ODBC is in a similar situation. Although ODBC does support “column-wise binding”, not all ODBC drivers support it, and it is more complex to use. Additionally, ODBC uses caller-allocated buffers (which often means forcing a data copy), and ODBC specifies data layouts that are not quite Arrow-compatible (requiring a data conversion anyways).
How do ADBC and Arrow Flight SQL differ?¶
ADBC is a client API specification. It doesn’t define what goes on between your client and the database, just the API calls that you make as an application developer. Under the hood, a driver must take those API calls and talk to the actual database. Another perspective is that ADBC is all about the client-side, and specifies nothing about the network protocol or server-side implementation.
Flight SQL is a wire protocol. It specifies the exact commands to send to a database to perform various actions like authenticating with the database, creating prepared statements, or executing queries. Flight SQL specifies the network protocol that the client and the server must implement.
One more way of looking at it: an ADBC driver can be written for a database purely as a client library. (That’s how the PostgreSQL driver in this repository is implemented, for instance—as a wrapper around libpq.) But adding Flight SQL support to a database means either modifying the database to run a Flight SQL service, or putting the database behind a proxy that translates between Flight SQL and the database.
Why not just use Arrow Flight SQL?¶
Because ADBC is client-side, ADBC can support databases that either don’t support returning Arrow data, or support Arrow data through a protocol besides Flight SQL.
Then do we even need Arrow Flight SQL?¶
Flight SQL is a concrete protocol that database vendors can implement, instead of designing their own protocol. And Flight SQL also has JDBC and ODBC drivers for maximal compatibility.
As an analogy: many databases implement the PostgreSQL wire protocol, so that they can gain access to all the PostgreSQL clients, including JDBC and ODBC drivers. (And JDBC/ODBC users can still use other drivers to work with other databases.)
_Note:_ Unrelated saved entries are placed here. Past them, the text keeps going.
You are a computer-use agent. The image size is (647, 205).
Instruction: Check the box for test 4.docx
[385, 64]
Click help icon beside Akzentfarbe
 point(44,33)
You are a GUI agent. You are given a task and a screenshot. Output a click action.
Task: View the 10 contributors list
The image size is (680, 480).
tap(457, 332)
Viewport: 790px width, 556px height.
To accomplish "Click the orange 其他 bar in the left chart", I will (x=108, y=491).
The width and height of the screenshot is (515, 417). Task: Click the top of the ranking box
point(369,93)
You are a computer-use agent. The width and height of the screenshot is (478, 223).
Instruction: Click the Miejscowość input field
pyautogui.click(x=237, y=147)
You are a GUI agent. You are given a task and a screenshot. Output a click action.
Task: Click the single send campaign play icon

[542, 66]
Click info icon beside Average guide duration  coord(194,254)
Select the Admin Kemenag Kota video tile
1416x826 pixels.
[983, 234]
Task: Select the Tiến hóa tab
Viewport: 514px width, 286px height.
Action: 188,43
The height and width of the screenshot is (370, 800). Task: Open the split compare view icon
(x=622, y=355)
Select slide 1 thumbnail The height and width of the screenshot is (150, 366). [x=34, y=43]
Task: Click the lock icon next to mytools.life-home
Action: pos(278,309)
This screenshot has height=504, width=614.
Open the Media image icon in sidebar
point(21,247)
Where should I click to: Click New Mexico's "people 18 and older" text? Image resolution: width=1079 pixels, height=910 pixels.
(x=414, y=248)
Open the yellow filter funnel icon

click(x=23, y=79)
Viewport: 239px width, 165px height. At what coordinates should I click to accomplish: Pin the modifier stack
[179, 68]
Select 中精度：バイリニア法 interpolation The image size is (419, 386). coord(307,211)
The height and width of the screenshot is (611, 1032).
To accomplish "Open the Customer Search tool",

For the Arrow ecosystem, we hope databases will implement the Flight SQL wire protocol, giving them access to all the Flight SQL clients, including ADBC, JDBC, and ODBC drivers. (And ADBC users can still use other drivers to work with other databases.)
So what is the “ADBC Flight SQL driver” then?¶
The ADBC Flight SQL driver implements the ADBC API standard (which an application interacts with) using the Flight SQL wire protocol (which a database server exposes). So it’s a generic driver that can talk to many databases, as long as those implement Flight SQL.
This is a little unusual, in that most database drivers and database protocols you’ll find were meant for a specific database. But Flight SQL was designed to be agnostic to the database from the start, and so was ADBC.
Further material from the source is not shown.